**Required work**
**A)** In the passage on motor cortex involvement in Alzheimer's disease, how many brains did the morphometric analysis include?
**B)** Write the next part of the passage on motor cortex involvement in Alzheimer's disease, picking up after its last line.

**Text excerpt**

========================================================================

In late stages of general paresis the primary motor cortex is also involved. If AD is a neurospirochetosis, one should find primary motor cortex involvement in advanced stages of Alzheimer's disease as well.

Pyramidal involvement, as the denominations of the disease also indicates, is known to occur in general paresis or dementia paralytica. The primary motor cortex was thought to be spared in AD. The results of a morphometric analysis of 29 brains, including AD cases and controls showed that the primary motor cortex is severely affected in late, terminal stages of AD (Suva et al., 1999; Suva, 2001; Miklossy et al., 2003).

Suvà D, Favre I, Kraftsik R, Esteban M, Lobrinus A, Miklossy J. Primary motor cortex involvement in Alzheimer disease. J Neuropathol Exp Neurol. 1999 Nov;58(11):1125-34.

========================================================================

**Data listing**
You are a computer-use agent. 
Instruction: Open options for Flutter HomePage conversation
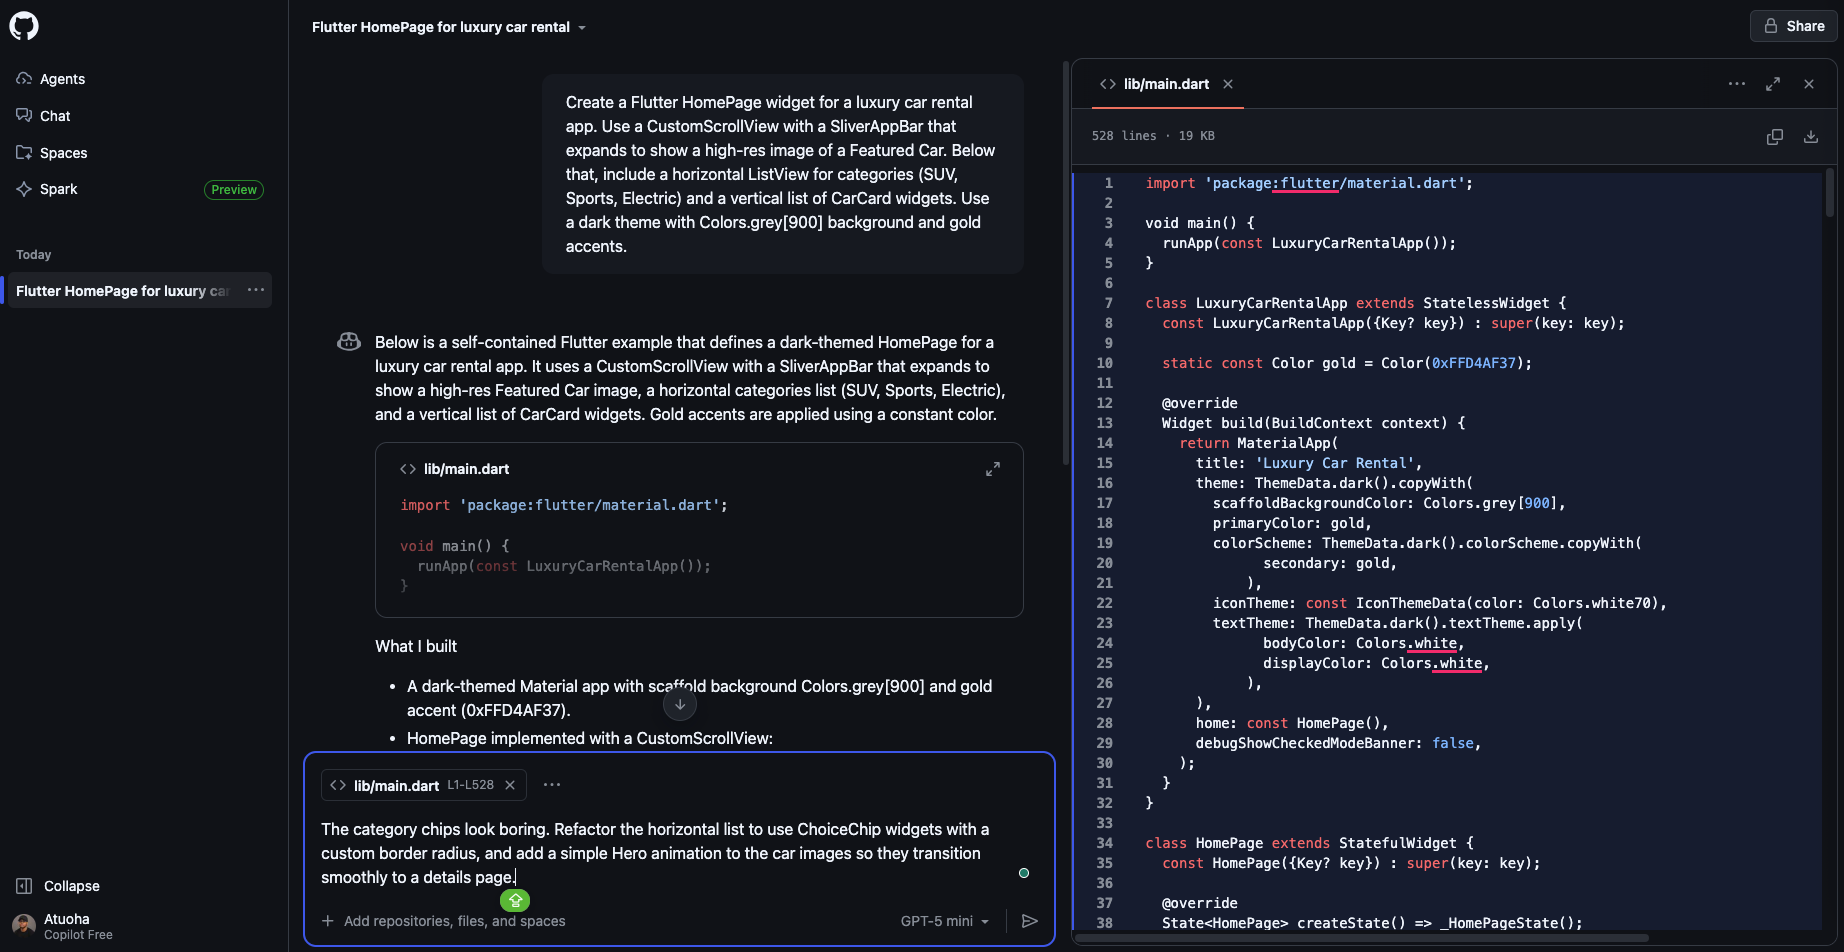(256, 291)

========================================================================

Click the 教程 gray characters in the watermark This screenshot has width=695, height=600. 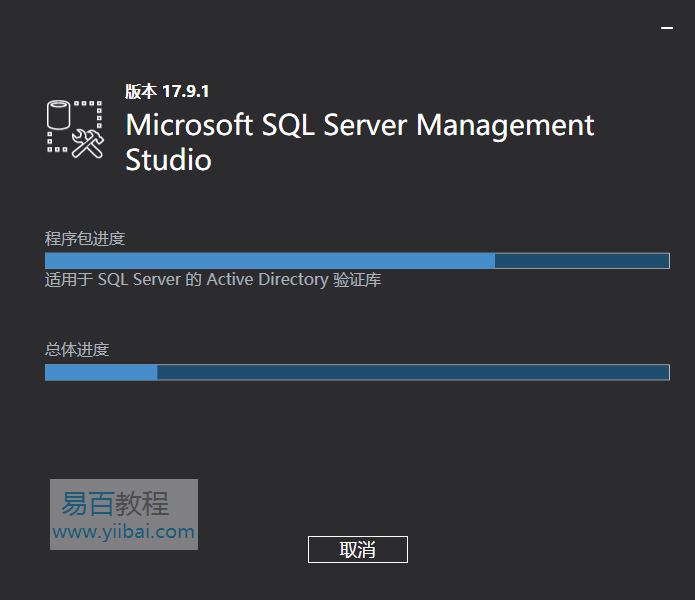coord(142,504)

========================================================================

**Answers for this exercise**
**A)** 29 brains, including Alzheimer's disease cases and controls.

**B)**
In Alzheimer disease (AD) the involvement of entorhinal cortex, hippocampus, and associative cortical areas is well established. Regarding the involvement of the primary motor cortex the reported data are contradictory. In order to determine whether the primary motor cortex is involved in AD, the brains of 29 autopsy cases were studied, including, 17 cases with severe cortical AD-type changes with definite diagnoses of AD, 7 age-matched cases with discrete to moderate cortical AD-type changes, and 5 control cases without any AD-type cortical changes. Morphometric analysis of the cortical surface occupied by senile plaques (SPs) on beta-amyloid-immunostained sections and quantitative analysis of neurofibrillary tangles (NFTs) on Gallyas-stained sections was performed in 5 different cortical areas including the primary motor cortex. The percentage of cortical surface occupied by SPs was similar in all cortical areas, without significant difference and corresponded to 16.7% in entorhinal cortex, 21.3% in frontal associative, 16% in parietal associative, and 15.8% in primary motor cortex. The number of NFTs in the entorhinal cortex was significantly higher (41 per 0.4 mm2), compared with those in other cortical areas (20.5 in frontal, 17.9 in parietal and 11.5 in the primary motor cortex). Our findings indicate that the primary motor cortex is significantly involved in AD and suggest the appearance of motor dysfunction in late and terminal stages of the disease.